* **What needs to be done**: Every line of the material must be written out again unchanged.

☆ ☆ ☆ ☆

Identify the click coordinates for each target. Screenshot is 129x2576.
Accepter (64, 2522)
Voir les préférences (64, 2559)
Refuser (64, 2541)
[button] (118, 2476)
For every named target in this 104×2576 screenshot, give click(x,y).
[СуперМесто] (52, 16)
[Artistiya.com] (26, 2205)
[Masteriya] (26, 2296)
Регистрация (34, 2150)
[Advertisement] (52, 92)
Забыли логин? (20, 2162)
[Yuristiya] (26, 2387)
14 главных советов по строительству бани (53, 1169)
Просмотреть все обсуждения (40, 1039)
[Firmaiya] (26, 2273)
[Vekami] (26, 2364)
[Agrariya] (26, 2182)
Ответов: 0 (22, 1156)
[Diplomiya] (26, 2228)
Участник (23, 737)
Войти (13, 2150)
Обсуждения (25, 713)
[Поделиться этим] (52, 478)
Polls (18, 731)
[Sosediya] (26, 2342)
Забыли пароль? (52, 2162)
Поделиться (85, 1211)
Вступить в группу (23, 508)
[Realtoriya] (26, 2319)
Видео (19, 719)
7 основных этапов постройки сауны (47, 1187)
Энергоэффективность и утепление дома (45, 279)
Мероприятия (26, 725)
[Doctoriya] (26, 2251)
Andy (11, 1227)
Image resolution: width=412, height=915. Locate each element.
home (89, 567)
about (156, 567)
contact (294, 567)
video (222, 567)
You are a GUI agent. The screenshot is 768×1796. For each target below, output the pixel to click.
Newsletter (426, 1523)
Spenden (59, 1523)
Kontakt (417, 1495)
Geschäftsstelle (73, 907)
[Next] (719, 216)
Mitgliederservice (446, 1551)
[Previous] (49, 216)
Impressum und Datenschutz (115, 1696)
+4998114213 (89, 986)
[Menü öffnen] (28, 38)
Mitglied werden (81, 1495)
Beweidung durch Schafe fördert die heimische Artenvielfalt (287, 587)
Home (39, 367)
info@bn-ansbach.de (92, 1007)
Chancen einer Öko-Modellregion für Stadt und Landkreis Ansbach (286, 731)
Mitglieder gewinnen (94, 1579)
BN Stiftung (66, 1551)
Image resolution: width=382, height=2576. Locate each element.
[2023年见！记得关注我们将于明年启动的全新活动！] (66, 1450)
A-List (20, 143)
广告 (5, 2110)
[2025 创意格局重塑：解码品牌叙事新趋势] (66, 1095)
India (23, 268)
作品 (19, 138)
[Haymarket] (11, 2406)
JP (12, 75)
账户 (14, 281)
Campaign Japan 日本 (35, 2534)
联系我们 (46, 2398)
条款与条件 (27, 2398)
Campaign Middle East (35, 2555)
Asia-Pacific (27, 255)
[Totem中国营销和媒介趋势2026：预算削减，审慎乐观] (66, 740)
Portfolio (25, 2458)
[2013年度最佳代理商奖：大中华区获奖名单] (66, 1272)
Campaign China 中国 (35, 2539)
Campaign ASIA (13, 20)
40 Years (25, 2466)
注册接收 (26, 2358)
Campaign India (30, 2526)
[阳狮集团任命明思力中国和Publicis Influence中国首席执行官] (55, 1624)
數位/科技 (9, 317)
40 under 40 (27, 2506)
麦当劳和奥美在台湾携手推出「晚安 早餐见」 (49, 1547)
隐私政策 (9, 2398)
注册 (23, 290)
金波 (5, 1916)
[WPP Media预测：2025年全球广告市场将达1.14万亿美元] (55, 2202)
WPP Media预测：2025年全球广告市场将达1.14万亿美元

☆ ☆ ☆ ☆

* **Answer section**:
Identify the click coordinates for each target. Screenshot is 129x2576.
Accepter (64, 2522)
Voir les préférences (64, 2559)
Refuser (64, 2541)
[button] (118, 2476)
For every named target in this 104×2576 screenshot, give click(x,y).
[СуперМесто] (52, 16)
[Artistiya.com] (26, 2205)
[Masteriya] (26, 2296)
Регистрация (34, 2150)
[Advertisement] (52, 92)
Забыли логин? (20, 2162)
[Yuristiya] (26, 2387)
14 главных советов по строительству бани (53, 1169)
Просмотреть все обсуждения (40, 1039)
[Firmaiya] (26, 2273)
[Vekami] (26, 2364)
[Agrariya] (26, 2182)
Ответов: 0 (22, 1156)
[Diplomiya] (26, 2228)
Участник (23, 737)
Войти (13, 2150)
Обсуждения (25, 713)
[Поделиться этим] (52, 478)
Polls (18, 731)
[Sosediya] (26, 2342)
Забыли пароль? (52, 2162)
Поделиться (85, 1211)
Вступить в группу (23, 508)
[Realtoriya] (26, 2319)
Видео (19, 719)
7 основных этапов постройки сауны (47, 1187)
Энергоэффективность и утепление дома (45, 279)
Мероприятия (26, 725)
[Doctoriya] (26, 2251)
Andy (11, 1227)
Image resolution: width=412, height=915. Locate each element.
home (89, 567)
about (156, 567)
contact (294, 567)
video (222, 567)
You are a GUI agent. The screenshot is 768×1796. For each target below, output the pixel to click.
Newsletter (426, 1523)
Spenden (59, 1523)
Kontakt (417, 1495)
Geschäftsstelle (73, 907)
[Next] (719, 216)
Mitgliederservice (446, 1551)
[Previous] (49, 216)
Impressum und Datenschutz (115, 1696)
+4998114213 (89, 986)
[Menü öffnen] (28, 38)
Mitglied werden (81, 1495)
Beweidung durch Schafe fördert die heimische Artenvielfalt (287, 587)
Home (39, 367)
info@bn-ansbach.de (92, 1007)
Chancen einer Öko-Modellregion für Stadt und Landkreis Ansbach (286, 731)
Mitglieder gewinnen (94, 1579)
BN Stiftung (66, 1551)
Image resolution: width=382, height=2576. Locate each element.
[2023年见！记得关注我们将于明年启动的全新活动！] (66, 1450)
A-List (20, 143)
广告 (5, 2110)
[2025 创意格局重塑：解码品牌叙事新趋势] (66, 1095)
India (23, 268)
作品 (19, 138)
[Haymarket] (11, 2406)
JP (12, 75)
账户 (14, 281)
Campaign Japan 日本 (35, 2534)
联系我们 (46, 2398)
条款与条件 (27, 2398)
Campaign Middle East (35, 2555)
Asia-Pacific (27, 255)
[Totem中国营销和媒介趋势2026：预算削减，审慎乐观] (66, 740)
Portfolio (25, 2458)
[2013年度最佳代理商奖：大中华区获奖名单] (66, 1272)
Campaign China 中国 (35, 2539)
Campaign ASIA (13, 20)
40 Years (25, 2466)
注册接收 (26, 2358)
Campaign India (30, 2526)
[阳狮集团任命明思力中国和Publicis Influence中国首席执行官] (55, 1624)
數位/科技 (9, 317)
40 under 40 (27, 2506)
麦当劳和奥美在台湾携手推出「晚安 早餐见」 (49, 1547)
隐私政策 (9, 2398)
注册 (23, 290)
金波 (5, 1916)
[WPP Media预测：2025年全球广告市场将达1.14万亿美元] (55, 2202)
WPP Media预测：2025年全球广告市场将达1.14万亿美元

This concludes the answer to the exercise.